To test the accuracy and precision of ATM, we applied the method to a vigorous benchmarking dataset developed by Rizzi et al.3 (https://github.com/samplchallenges/SAMPL6), where we consistently yielded a BFE estimate much closer to experimental values than those displayed by established methods that utilized similar or greater computational expense. One of the sample host-guest systems that we tested on, as shown in Figure 1 above, consisted of the host, cucurbituril (CB8), and its guest, quinine (G3). The other two complexes (not shown) consisted of an octa-acid (OA) host and its two guests, 5-hexenoic acid (G3) and 4-methylpentanoic acid (G6).
Experimental data collected for the host-guest complexes yielded BFE of -5.18 ± 0.02 kcal/mol for OA-G3, -4.97 ± 0.02 for OA-G6, and -6.45 ± 0.06 kcal/mol for CB8-G3. Well-converged computational results, on average, overestimated (more negatively) BFE estimates by -1.2 kcal/mol, -2.1 kcal/mol, and -4.4 kcal/mol, respectively. In comparison, ATM predicted BFE estimates of -5.89 ± 0.33 kcal/mol, -6.32 ± 0.21 kcal/mol, and -8.53 ± 0.64 kcal/mol, respectively; which differed by -0.71 kcal/mol, -1.35 kcal/mol, and -2.08 kcal/mol from the experimental values. ATM, compared to the other well-converged computational methods, had a significantly closer estimate with respect to the experimental values. Equilibration analysis of each complex’s five conformations also converged at 5 ns equilibration time with BFE estimates consistent with ATM.

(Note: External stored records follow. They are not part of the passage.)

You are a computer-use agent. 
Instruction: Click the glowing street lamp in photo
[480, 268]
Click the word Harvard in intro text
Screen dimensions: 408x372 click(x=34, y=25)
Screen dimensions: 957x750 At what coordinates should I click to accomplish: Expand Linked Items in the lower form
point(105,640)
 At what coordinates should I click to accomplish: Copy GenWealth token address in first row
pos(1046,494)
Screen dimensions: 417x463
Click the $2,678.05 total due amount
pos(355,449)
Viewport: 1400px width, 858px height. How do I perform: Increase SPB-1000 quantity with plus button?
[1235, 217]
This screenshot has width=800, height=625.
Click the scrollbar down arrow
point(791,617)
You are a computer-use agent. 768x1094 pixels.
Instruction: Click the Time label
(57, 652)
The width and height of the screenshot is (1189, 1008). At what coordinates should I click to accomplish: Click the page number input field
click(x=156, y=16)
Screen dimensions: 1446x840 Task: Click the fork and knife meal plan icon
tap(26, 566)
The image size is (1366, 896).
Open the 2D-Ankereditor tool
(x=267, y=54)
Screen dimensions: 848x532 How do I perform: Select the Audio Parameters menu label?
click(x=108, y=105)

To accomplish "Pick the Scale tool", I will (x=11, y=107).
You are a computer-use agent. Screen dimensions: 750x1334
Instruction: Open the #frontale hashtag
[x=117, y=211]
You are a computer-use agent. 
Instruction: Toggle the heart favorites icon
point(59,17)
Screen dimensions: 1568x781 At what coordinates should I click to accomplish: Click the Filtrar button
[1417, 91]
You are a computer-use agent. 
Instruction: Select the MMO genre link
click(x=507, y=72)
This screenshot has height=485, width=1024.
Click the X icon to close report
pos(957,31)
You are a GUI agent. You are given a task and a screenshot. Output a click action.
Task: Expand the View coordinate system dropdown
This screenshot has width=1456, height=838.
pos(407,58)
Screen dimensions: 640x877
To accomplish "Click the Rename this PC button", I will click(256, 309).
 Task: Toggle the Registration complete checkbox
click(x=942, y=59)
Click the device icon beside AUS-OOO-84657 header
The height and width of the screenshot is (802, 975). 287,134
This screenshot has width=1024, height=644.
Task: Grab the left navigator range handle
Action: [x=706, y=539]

Considering the relatively low computational cost compared to other methods, ATM’s statistical uncertainties indicate that comparable levels of reproducibility and computational efficiency could be achieved. As such, we would like to validate ATM’s method and implementation on the SAMPL6 benchmark host-guest dataset.
While ATM is an alchemical method, its implementation is very straightforward and achieves results akin to physical pathway methodologies. ATM does not require splitting the alchemical transformations in electrostatic and non-electrostatic steps, alchemical topologies, and soft-core pair potentials, and is potential-function agnostic, with functionality that can be extended to other more advanced many-body potentials. Additionally, ATM does not require any modification of the OpenMM core energy routines, and is freely available via a plugin of the OpenMM molecular simulation package.